Working with Hyperfine researchers, Osier, NIST engineers Kalina Jordanova, Ph.D., and Katy Keenan, Ph.D., and others at NIST imaged white matter, gray matter, and cerebrospinal fluid (CSF) to determine their unique ultra-low-field MRI signals. Armed with that information, they also began developing techniques to identify “partial-volume voxels,” or those that are mixes of CSF and either white or gray matter [5]. Such data could then be used to tune the MRI for easy identification of white and gray matter, as well as CSF, Ogier said. The researchers are now also considering expanding the approach to identify unhealthy tissue, such as tumors, with an ultra-low-power MRI. In another project, researchers from NIST (Figure 8), Hyperfine, and the University of Florence in Italy have developed contrast agents based on iron oxide nanoparticles that are well-suited to ultra-low-field MRI [6].

Figure 8. NIST researcher Sam Oberdick investigated contrast agents well-suited to ultra-low-field MRI machines. In particular, his group tested iron oxide nanoparticles (shown in liquid solution). (Photo courtesy of R. Wilson/NIST.)
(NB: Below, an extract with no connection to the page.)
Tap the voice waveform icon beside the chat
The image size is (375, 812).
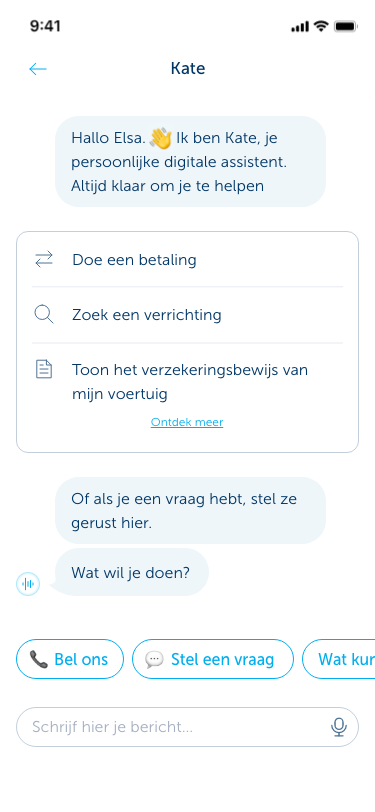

Additionally, NIST researchers have joined a collaboration led by Andrew Webb and Tom O’Reilly of Leiden University Medical Center in Leiden, The Netherlands, and Joshua Harper of Universidad Paraguayo Alemana (German Paraguayan University) in San Lorenzo, Paraguay, to develop a completely new ultra-low-field MRI research scanner. Rather translating techniques and approaches from ultra-high to ultra-low field, or making small adjustments to an already-existing low-field scanner, Ogier said the group is looking at ultra-low field with fresh eyes, considering unorthodox designs in terms of receiver coils and other components, and designing systems that get the most out of the reduced signal and are potentially less expensive.
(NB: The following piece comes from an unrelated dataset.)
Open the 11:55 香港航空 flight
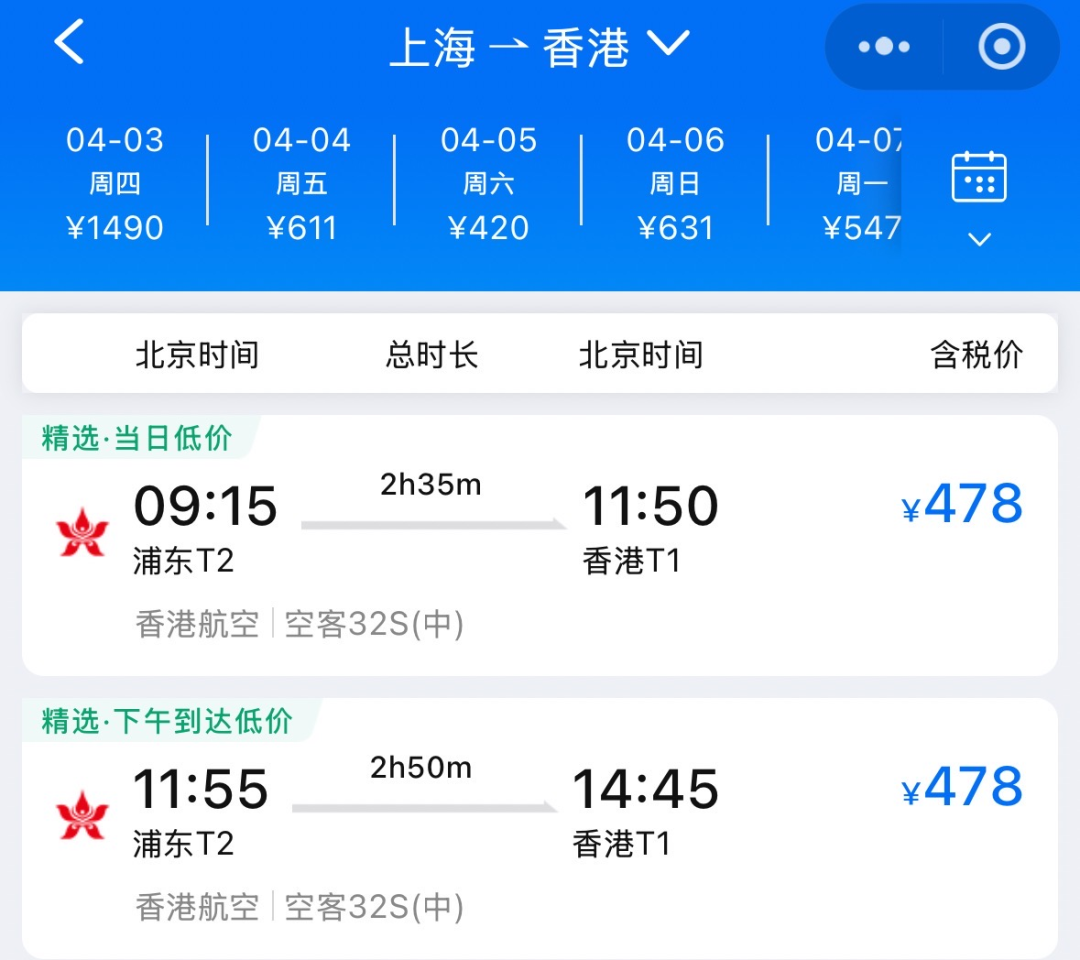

“Since NIST is a metrology institute, we saw that by building a new scanner, we would have more control over its development, which would give us more raw data to access, and that meant we could be more confident in the measurements we’re making,” he said. Ogier also sees the potential of lower-cost scanners to enable more longitudinal studies. “If you have a less expensive MRI, you can do more imaging, so you could image the same person every few months and see what numbers are changing, which makes it a cool opportunity to establish baseline values and help research groups that are doing studies of pathologies.”
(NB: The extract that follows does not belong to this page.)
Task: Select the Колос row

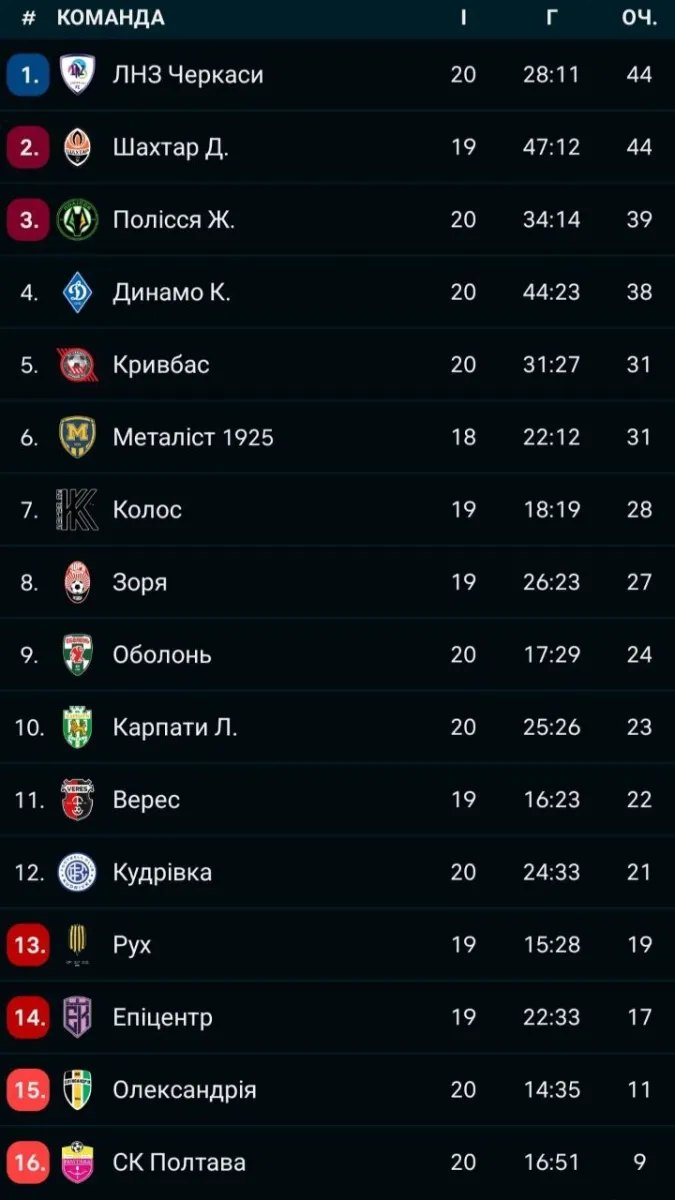Action: coord(147,510)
He added, “there’s a lot to be done. This is an exciting time in MRI technology.”

References

1. D. A. Feinberg et al., “Next-generation MRI scanner designed for ultra-high-resolution human brain imaging at 7 Tesla,” Nature Methods, vol. 20, no. 12, pp. 2048–2057, Nov. 2023, doi: 10.1038/s41592-023-02068-7.
2. French Alternative Energies and Atomic Energy Commission (CEA). (Apr. 2, 2024). A World Premiere: The Living Brain Imaged With Unrivaled Clarity Thanks to the World’s Most Powerful MRI Machine. Accessed: Apr. 4, 2024. [Online]. Available: https://www.cea.fr/english/Pages/News/world-premiere-living-brain-imaged-with-unrivaled-clarity-thanks-to-world-most-powerful-MRI-machine.aspx
3. Hyperfine, Inc. (Oct. 9, 2023). Hyperfine, Inc., Receives FDA Clearance for Updated AI-Powered Software With Improved Image Quality for All Swoop System Sequences. Accessed: Apr. 18, 2024. [Online]. Available: https://investors.hyperfine.io/node/8436/pdf
4. Hyperfine, Inc. Swoop Portable MR Imaging System: Details and Specifications. Accessed: Apr. 20, 2024. [Online]. Available: https://hyperfine.io/swoop/details-and-specifications
5. K. V. Jordanova et al., “In vivo quantitative MRI: T1 and T1 measurements of the human brain at 0.064 T,” Magn. Reson. Mater. Phys., Biol. Med., vol. 36, no. 3, pp. 487–498, May 2023, doi: 10.1007/s10334-023-01095-x.
6. S. D. Oberdick et al., “Iron oxide nanoparticles as positive T1 contrast agents for low-field magnetic resonance imaging at 64 mT,” Sci. Rep., vol. 13, no. 1, p. 11520, Jul. 2023, doi: 10.1038/s41598-023-38222-6.